Né en 1987 et diplômé de l’école des Beaux-arts de Toulouse, Rémi Groussin présente « Cuesta Verde » au Pavillon Blanc de Colomiers, une exposition personnelle dans le cadre du Festival international d’art de Toulouse. Entretien.
Qu’est-ce qui caractérise la «nouvelle scène artistique toulousaine formée ces dernières années à l’Isdat de Toulouse», école dont vous êtes issu ?
«Cette question est très intéressante car elle soulève mon désaccord avec cette nouvelle notion que certains tentent de faire valoir depuis quelques mois. Je sais que cette formulation figure dans le texte de présentation de l’exposition, mais je ne suis pas forcément en accord avec cette idée. Pour moi, il n’y a pas de scène émergente toulousaine, d’une part parce que je trouve que le terme de scène est totalement obsolète, et d’autre part il me semble que l’artiste n’a plus de territoire aujourd’hui. Dans mon travail, je tente de mettre à mal cette notion de rattachement à un territoire. C’est d’autant plus compréhensible que, depuis la fin de mes études, j’ai été plus souvent en résidence hors de Toulouse que dans cette ville. Ma dernière vidéo, « SL’ALOM », est née de cette réalité : l’artiste se déplace de plus en plus, et son travail avec. Dans ce film, j’utilise les moyens de déplacement liés au voyage (trains, avion, bateau), au parcours (télésiège) ou parfois au divertissement (manège à sensation ou toboggan) comme nouveau système de travelling. Cette vidéo propose un voyage déviant où les différents lieux que l’on observe ne sont plus du tout identifiables et perdent leur rapport à l’exotisme, à l’essence du voyage.»
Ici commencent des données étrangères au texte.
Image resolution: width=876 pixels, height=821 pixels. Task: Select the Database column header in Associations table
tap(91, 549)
«Je ne pourrais pas dire ce que serait cette supposée nouvelle scène toulousaine. Les artistes avec qui je travaille et qui composent mon entourage proche et familier ne sont pas du tout de la même génération et sont des gens qui déplacent leur travail. Au jour où l’artiste se montre beaucoup sur Internet, je ne comprends pas pourquoi on s’obstine à parler de scène locale. En revanche, j’aime énormément ma ville, Toulouse. Ce n’est pas pour rien que je reviens ici tout le temps. Mais j’aime justement Toulouse parce que je ne me sens pas enfermé dans une idée de scène. Pour moi il n’y a pas de nouvelle scène artistique toulousaine.»
Quelles œuvres seront présentées au Pavillon Blanc ?
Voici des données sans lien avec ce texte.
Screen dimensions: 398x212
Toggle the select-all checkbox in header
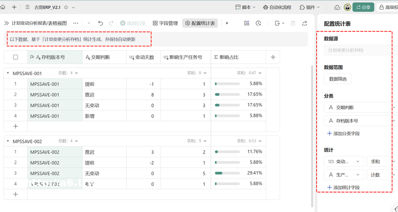tap(15, 57)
«L’exposition « Cuesta Verde » est à comprendre en duologie. C’est une exposition en deux chapitres. Le premier au Pavillon Blanc de Colomiers, lors du Fiat, et le second à la villa Béatrix Enea d’Anglet, en octobre. Il y a l’idée de va-et-vient des pièces présentées qui vont se transformer et se dévoiler de manière différente. Je travaille sur ce projet depuis plus de quatre mois, et j’ai conçu la plupart des œuvres lors de ma dernière résidence artistique à Nekatoenea, sur le domaine d’Abbadia à Hendaye. Les œuvres seront donc toutes récentes, réalisées en 2014 et pensées totalement pour les deux lieux d’exposition. Au Pavillon Blanc, j’initie aussi des pièces in situ. Je tente d’instaurer une complexité de temporalité entre les différentes œuvres. Certaines ne sont pas terminées et le seront au prochain chapitre, d’autres seront détruites et présentées comme des ruines. Toute la question de l’exposition tourne autour d’un lieu fictionnel, Cuesta Verde, qui nous embarque dans le studio de tournage d’un film en deux parties. Pour le Pavillon Blanc, il y aura un home cinéma avec mon dernier film – « SL’ALOM », pièce principale de l’exposition -, une trilogie de sculpture en pierre/ciment et deux grandes installations.»
L’image, le cinéma en particulier semble être pour vous une source d’inspiration primordiale…
« »Cuesta Verde », le titre pour l’exposition du centre d’art de Colomiers, se réfère au film « Poltergeist » de Tobe Hooper. J’aime regarder tout type de film, je ne me formalise pas. Je me gave de films, si bien que j’en entremêle souvent les scénarii dans mes souvenirs. Je comprends maintenant que c’est plutôt la manière dont je regarde le cinéma qui influe sur mon travail, car je me surprends à m’intéresser d’avantage à la manière dont le film est tourné, réalisé, monté, etc. plutôt qu’au film lui-même : je m’intéresse à la façon dont le générique va intervenir, j’essaie de comprendre comment un montage va influencer notre regard, je m’intéresse aussi à la posture physique lorsqu’on regarde un film. C’est pourquoi j’utilise souvent des titres en lien avec le cinéma comme des anecdotes, parfois juste sur des détails du film en question.»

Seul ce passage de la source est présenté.